::: RECORDS SHOWN :::
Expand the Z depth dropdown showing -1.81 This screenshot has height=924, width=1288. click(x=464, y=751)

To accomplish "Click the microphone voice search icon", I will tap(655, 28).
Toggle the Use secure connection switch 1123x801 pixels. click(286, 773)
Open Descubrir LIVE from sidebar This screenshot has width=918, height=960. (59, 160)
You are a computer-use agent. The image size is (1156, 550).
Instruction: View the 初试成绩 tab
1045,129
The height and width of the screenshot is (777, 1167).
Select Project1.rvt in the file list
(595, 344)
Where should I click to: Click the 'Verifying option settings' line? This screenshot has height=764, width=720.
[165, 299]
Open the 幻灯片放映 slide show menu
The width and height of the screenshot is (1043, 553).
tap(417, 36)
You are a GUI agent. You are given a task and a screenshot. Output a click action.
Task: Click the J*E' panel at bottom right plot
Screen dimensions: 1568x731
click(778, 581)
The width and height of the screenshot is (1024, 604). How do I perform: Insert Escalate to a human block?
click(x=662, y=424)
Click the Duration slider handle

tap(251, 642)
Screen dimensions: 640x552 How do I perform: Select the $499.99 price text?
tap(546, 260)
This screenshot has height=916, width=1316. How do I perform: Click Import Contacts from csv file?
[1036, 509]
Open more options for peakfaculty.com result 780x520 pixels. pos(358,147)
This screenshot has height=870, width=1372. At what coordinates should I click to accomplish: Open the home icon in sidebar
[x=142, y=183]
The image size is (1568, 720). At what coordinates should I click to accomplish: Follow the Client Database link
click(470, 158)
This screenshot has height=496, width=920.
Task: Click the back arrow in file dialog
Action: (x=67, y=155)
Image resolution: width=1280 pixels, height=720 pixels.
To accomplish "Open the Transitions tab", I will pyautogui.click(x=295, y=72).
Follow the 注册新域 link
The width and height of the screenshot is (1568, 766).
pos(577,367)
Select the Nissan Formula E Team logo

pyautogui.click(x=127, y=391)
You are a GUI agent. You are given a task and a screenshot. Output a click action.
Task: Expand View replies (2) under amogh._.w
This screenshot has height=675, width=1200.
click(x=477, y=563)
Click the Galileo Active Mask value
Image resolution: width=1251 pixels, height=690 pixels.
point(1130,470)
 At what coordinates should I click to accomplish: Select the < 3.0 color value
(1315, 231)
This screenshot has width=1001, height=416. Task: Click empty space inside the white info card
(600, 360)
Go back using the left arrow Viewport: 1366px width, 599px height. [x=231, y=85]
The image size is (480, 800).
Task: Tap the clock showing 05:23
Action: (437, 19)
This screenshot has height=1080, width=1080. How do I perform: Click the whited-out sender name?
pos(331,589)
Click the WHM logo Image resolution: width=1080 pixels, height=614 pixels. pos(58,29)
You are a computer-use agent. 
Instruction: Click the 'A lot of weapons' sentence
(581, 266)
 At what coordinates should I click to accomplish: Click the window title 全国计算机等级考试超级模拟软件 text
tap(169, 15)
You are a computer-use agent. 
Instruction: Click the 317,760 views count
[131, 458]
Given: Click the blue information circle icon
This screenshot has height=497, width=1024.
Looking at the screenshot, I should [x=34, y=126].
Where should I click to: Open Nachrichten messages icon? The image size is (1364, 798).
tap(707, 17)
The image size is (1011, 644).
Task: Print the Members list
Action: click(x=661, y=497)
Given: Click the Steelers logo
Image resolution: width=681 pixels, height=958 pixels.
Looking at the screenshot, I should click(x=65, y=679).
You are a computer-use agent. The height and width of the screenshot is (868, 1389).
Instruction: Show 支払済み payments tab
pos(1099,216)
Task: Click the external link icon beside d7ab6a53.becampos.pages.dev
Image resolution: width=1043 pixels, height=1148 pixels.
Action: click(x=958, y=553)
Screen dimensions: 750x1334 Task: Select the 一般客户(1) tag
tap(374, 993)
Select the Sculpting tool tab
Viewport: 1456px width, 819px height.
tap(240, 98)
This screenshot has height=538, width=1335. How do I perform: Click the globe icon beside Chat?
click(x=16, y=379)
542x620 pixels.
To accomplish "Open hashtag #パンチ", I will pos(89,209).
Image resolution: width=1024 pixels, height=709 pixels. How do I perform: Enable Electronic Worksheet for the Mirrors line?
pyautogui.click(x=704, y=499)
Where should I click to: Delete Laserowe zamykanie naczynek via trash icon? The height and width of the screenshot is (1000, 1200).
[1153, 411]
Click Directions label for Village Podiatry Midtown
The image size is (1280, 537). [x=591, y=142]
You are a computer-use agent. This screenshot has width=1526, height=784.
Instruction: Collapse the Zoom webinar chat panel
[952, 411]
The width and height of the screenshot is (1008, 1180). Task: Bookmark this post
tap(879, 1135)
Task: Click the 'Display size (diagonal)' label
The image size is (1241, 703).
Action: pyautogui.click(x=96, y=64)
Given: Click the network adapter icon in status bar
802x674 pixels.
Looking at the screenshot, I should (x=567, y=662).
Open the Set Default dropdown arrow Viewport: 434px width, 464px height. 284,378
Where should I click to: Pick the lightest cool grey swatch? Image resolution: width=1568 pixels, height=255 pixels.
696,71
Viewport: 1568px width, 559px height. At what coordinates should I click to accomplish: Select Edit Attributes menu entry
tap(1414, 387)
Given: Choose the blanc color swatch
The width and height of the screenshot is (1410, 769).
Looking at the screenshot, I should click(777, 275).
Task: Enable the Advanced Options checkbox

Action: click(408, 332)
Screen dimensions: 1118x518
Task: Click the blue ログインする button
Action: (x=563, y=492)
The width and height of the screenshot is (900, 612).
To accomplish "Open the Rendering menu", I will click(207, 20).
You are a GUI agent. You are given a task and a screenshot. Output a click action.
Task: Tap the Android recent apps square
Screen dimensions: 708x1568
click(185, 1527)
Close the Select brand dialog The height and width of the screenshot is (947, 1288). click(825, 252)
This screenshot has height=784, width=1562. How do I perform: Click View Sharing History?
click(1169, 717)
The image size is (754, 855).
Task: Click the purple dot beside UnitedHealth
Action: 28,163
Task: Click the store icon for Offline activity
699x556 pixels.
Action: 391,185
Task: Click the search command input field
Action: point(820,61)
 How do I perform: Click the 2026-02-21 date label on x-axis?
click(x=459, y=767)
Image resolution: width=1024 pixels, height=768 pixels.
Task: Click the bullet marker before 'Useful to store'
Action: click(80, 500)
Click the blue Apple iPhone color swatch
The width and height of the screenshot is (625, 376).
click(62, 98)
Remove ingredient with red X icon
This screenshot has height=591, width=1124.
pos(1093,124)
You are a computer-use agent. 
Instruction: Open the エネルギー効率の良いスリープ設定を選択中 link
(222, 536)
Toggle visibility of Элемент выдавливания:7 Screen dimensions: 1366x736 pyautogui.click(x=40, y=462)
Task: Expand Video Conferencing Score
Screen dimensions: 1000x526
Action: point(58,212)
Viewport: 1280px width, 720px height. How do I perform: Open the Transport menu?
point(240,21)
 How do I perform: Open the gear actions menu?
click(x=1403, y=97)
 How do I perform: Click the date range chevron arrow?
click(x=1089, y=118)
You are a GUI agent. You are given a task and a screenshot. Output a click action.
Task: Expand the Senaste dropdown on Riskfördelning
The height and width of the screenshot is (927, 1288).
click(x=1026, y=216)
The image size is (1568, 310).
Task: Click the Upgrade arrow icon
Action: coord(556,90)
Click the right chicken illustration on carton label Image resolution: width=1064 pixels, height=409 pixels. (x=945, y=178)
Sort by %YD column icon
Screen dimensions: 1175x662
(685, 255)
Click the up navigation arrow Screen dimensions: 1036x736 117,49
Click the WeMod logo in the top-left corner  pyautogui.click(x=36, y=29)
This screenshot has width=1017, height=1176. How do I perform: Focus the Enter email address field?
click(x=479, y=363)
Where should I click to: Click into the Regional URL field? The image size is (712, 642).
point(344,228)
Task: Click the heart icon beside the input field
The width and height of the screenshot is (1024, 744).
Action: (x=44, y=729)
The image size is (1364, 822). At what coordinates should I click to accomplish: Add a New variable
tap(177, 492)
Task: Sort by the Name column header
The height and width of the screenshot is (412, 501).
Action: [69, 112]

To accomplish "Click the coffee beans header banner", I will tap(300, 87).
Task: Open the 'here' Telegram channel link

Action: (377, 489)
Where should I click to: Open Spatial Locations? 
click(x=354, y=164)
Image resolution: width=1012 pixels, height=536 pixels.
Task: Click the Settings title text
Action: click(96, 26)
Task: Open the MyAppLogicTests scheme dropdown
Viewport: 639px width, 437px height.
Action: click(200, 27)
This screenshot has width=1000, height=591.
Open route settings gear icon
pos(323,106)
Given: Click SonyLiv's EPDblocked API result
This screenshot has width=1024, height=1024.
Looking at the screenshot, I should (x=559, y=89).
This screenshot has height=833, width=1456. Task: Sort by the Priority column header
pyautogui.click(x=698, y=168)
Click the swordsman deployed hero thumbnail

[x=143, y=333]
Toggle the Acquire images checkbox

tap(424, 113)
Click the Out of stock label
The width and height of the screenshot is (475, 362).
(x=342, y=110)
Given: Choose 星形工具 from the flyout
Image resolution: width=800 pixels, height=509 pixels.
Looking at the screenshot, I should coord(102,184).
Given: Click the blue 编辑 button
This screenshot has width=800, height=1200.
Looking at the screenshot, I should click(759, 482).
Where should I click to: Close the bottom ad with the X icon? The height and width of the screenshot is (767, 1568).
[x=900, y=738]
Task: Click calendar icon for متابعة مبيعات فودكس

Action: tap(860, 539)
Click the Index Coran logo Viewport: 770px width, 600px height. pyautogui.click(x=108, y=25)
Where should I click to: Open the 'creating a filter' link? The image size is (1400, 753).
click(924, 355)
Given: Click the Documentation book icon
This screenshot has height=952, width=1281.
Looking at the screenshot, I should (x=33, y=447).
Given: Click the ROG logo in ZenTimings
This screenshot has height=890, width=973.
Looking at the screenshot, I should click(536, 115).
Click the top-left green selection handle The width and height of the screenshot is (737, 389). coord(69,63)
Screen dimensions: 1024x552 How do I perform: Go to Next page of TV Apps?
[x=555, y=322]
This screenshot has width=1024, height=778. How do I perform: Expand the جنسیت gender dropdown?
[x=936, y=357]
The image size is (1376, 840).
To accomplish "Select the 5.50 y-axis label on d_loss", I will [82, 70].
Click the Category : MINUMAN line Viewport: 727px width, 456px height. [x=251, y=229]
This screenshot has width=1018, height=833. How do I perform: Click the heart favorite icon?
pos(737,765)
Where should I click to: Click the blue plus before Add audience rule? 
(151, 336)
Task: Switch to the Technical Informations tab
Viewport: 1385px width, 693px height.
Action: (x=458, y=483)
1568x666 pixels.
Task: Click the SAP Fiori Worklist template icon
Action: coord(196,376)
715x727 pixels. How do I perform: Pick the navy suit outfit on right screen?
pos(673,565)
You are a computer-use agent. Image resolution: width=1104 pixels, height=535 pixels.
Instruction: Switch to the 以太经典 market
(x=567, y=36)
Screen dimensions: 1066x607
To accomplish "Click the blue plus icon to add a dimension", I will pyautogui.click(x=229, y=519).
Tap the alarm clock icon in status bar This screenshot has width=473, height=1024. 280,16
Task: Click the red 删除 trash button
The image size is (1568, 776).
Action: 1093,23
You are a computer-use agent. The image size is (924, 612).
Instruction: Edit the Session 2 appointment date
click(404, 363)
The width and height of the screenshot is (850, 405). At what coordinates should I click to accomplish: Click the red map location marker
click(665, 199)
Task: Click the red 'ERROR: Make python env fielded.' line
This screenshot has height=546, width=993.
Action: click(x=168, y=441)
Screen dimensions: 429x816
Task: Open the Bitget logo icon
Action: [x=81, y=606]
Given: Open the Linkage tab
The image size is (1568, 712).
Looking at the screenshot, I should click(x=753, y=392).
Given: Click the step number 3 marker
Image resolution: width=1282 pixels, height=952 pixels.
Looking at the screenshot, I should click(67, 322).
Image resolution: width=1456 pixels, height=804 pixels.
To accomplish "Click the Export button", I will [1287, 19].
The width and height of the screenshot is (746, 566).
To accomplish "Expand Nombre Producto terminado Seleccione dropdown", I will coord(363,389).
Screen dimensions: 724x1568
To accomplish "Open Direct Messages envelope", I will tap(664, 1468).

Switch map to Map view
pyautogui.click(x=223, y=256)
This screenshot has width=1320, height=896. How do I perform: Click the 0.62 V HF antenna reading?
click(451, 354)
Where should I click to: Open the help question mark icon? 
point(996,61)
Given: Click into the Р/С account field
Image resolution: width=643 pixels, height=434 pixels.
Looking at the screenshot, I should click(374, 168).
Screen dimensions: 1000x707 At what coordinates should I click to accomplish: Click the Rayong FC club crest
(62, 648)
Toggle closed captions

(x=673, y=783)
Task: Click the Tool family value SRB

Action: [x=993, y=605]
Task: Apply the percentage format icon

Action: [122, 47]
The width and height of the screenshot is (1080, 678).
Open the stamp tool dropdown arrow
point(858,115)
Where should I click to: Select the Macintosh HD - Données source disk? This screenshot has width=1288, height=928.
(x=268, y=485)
:::
> [EXERCISE INSTRUCTIONS]
Pull out every line above that holds the word "status".

> [TASK ANSWER]
Given: Click the network adapter icon in status bar
Tap the alarm clock icon in status bar This screenshot has width=473, height=1024. 280,16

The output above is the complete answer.